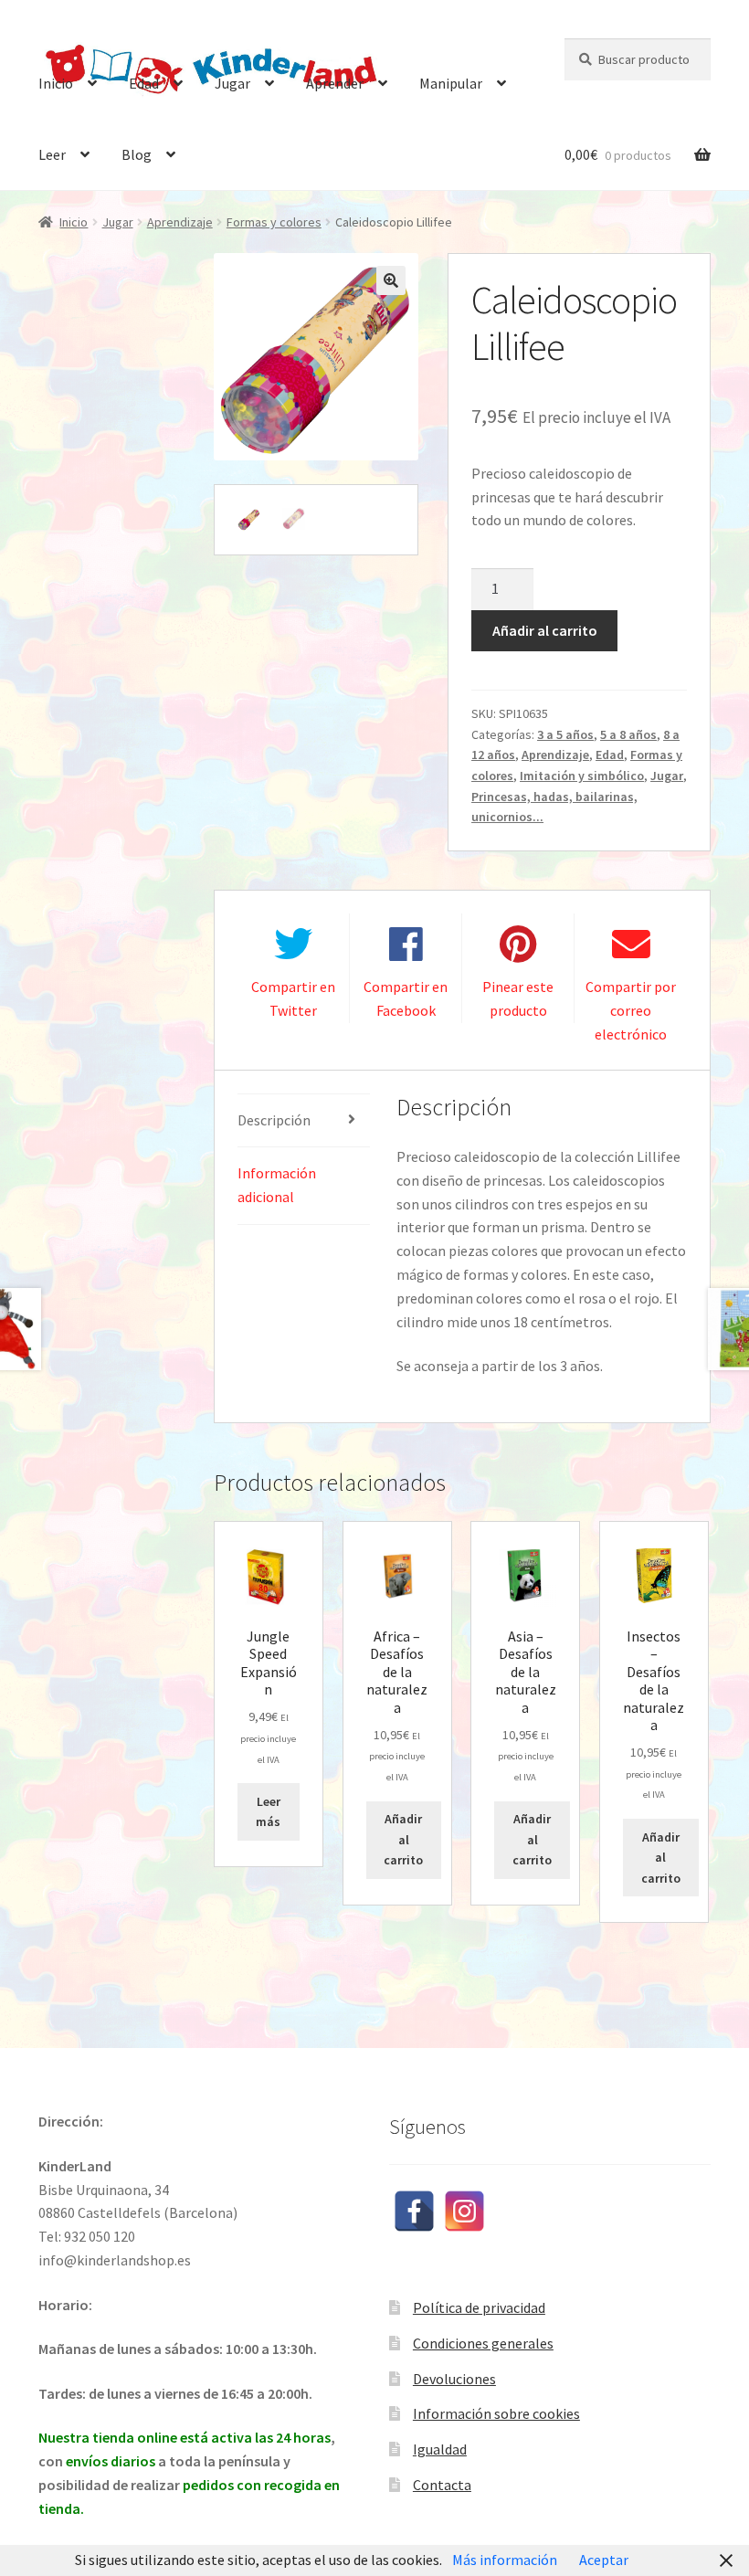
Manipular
::::
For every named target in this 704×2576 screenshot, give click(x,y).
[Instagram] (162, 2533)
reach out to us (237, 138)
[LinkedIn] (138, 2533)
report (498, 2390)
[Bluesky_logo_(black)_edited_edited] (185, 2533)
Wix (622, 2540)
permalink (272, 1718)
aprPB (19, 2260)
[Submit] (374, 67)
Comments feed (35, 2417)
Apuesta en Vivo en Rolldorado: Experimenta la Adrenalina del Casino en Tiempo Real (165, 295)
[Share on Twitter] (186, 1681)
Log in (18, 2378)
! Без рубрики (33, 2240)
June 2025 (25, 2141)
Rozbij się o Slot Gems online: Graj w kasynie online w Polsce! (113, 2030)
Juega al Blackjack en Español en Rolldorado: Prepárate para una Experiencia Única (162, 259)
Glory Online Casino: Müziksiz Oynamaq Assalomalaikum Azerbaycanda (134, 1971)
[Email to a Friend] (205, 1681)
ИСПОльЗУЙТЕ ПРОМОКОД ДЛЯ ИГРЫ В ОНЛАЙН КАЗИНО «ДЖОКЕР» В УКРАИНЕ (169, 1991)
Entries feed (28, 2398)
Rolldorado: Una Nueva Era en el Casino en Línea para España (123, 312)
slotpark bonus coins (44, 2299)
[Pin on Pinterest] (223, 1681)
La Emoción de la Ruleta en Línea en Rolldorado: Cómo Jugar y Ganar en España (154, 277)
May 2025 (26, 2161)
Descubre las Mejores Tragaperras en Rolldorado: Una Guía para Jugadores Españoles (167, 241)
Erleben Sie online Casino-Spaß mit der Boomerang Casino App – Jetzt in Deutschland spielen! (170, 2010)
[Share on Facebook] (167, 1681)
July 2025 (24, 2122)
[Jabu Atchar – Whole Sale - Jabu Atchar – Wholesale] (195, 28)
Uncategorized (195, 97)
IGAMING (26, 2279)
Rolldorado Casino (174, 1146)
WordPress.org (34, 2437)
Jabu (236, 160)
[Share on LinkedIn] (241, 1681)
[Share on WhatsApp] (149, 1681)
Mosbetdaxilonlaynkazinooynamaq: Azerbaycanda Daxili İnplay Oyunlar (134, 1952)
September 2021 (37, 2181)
::::
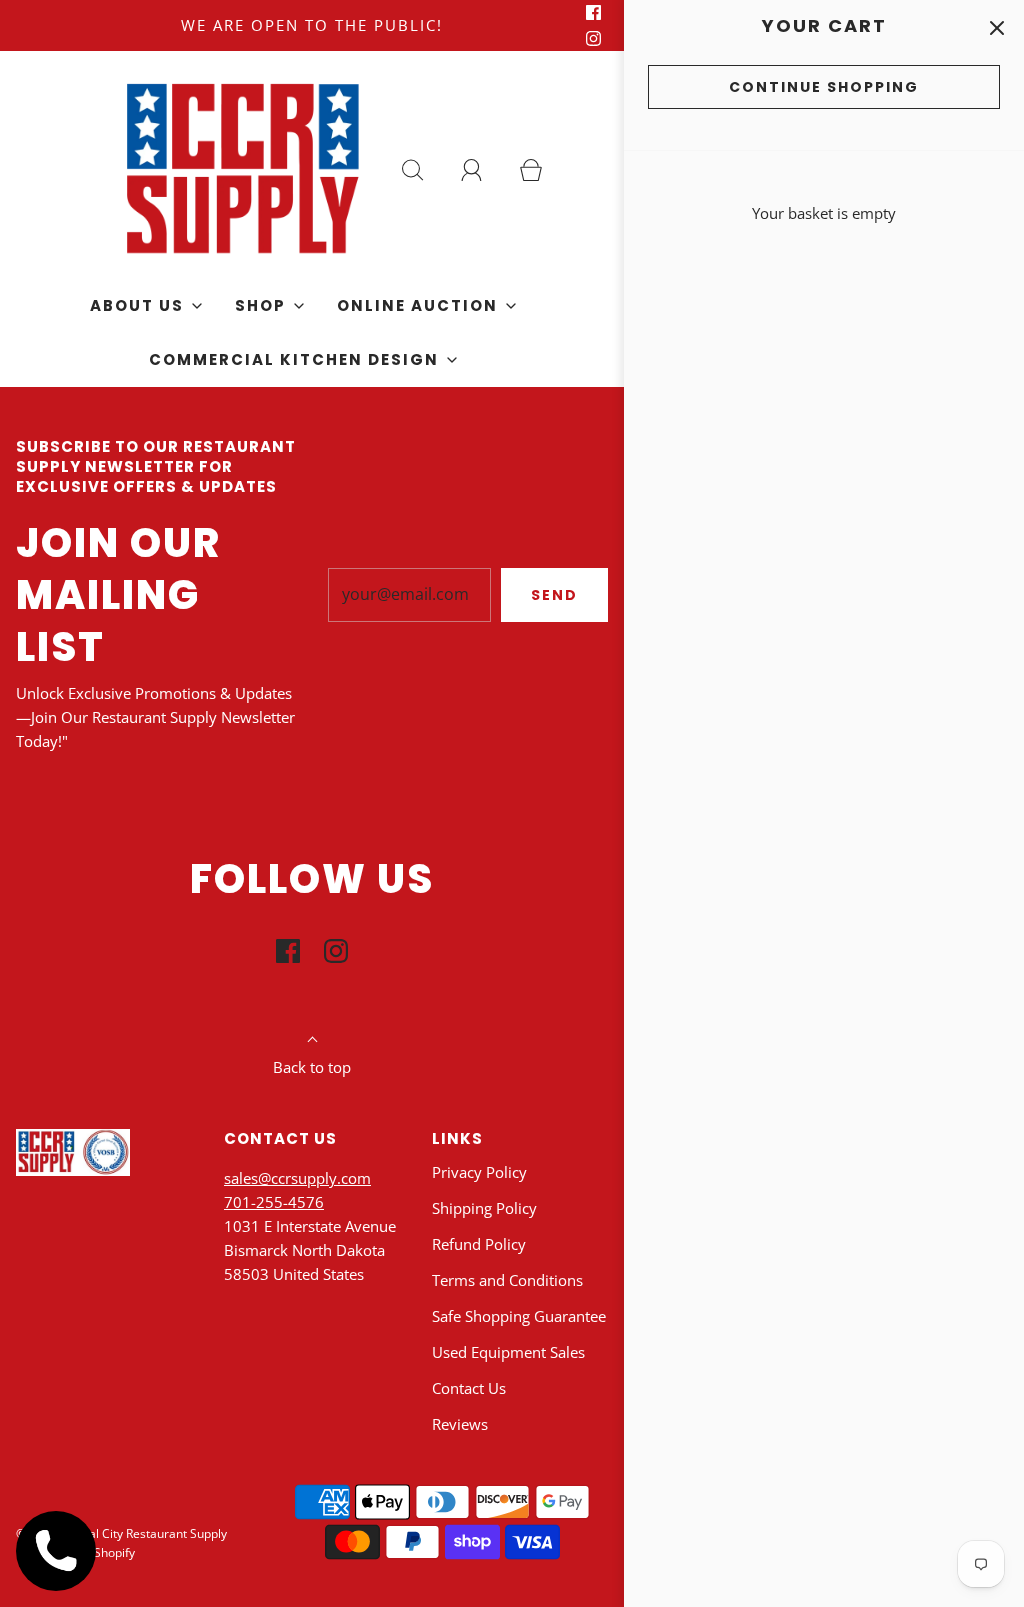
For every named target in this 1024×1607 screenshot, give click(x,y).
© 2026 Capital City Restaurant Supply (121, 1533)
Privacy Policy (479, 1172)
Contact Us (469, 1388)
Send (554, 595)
::::
• WORK ITEM:
Search term "every": return each line of the data that contains it.

• WRITTEN RESPONSE:
For every named target in this 704×2576 screenshot, give click(x,y).
For every named target in this 1024×1607 screenshot, give click(x,y).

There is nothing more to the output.